--- Begin Data rows ---
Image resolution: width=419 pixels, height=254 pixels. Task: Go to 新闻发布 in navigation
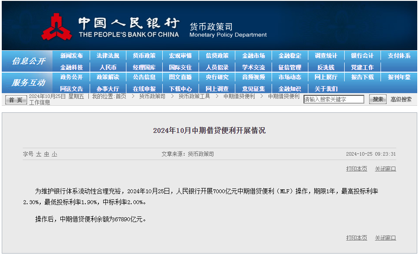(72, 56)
--- End Data rows ---
--- Begin Data rows ---
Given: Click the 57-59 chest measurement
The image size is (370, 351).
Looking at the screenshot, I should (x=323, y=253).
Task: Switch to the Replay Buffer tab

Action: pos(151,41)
--- End Data rows ---
● **Your instructions**: Lay out as a numbered list the items beginning with the line containing "Given: Click the 57-59 chest measurement" and continuing through the line containing "Action: pos(151,41)", omitting blank lines.

● **Solution to the problem**:
1. Given: Click the 57-59 chest measurement
2. The image size is (370, 351).
3. Looking at the screenshot, I should (x=323, y=253).
4. Task: Switch to the Replay Buffer tab
5. Action: pos(151,41)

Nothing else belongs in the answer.